Goal
Copy out the lines in the records below, from the line that contains "This screenshot has" through the end of the records. Leave the pictures out.

## BEGIN Given records

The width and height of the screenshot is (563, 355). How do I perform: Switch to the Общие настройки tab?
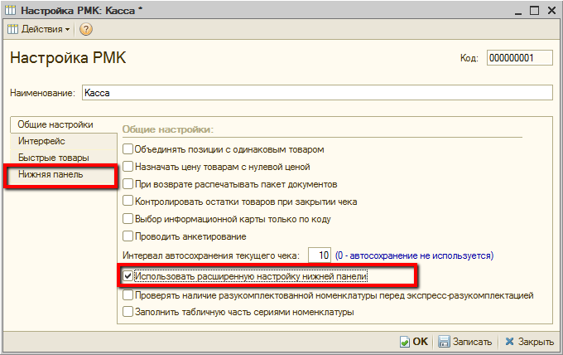pyautogui.click(x=55, y=124)
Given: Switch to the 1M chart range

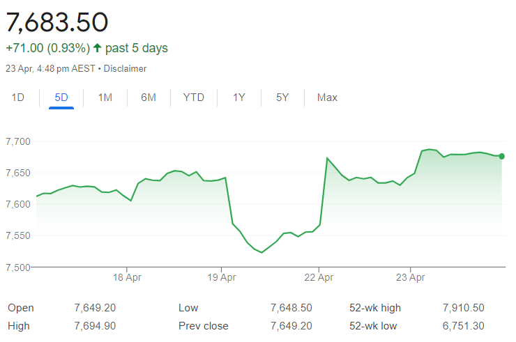Looking at the screenshot, I should pos(105,98).
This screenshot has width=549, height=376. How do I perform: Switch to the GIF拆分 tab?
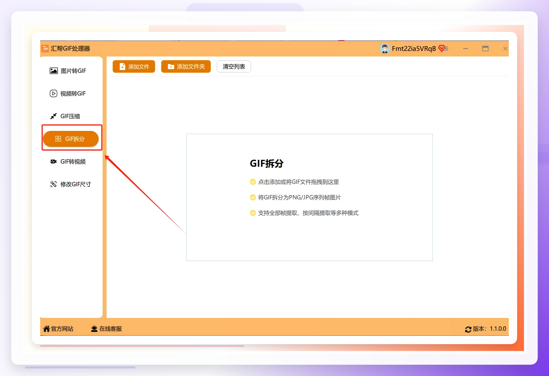[x=71, y=139]
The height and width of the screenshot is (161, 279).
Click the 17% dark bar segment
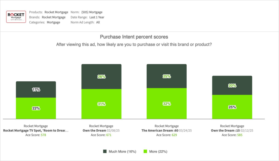36,90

## END Given records

Answer to the problem
This screenshot has width=549, height=376. How do I perform: Switch to the GIF拆分 tab?
[x=71, y=139]
The height and width of the screenshot is (161, 279).
Click the 17% dark bar segment
36,90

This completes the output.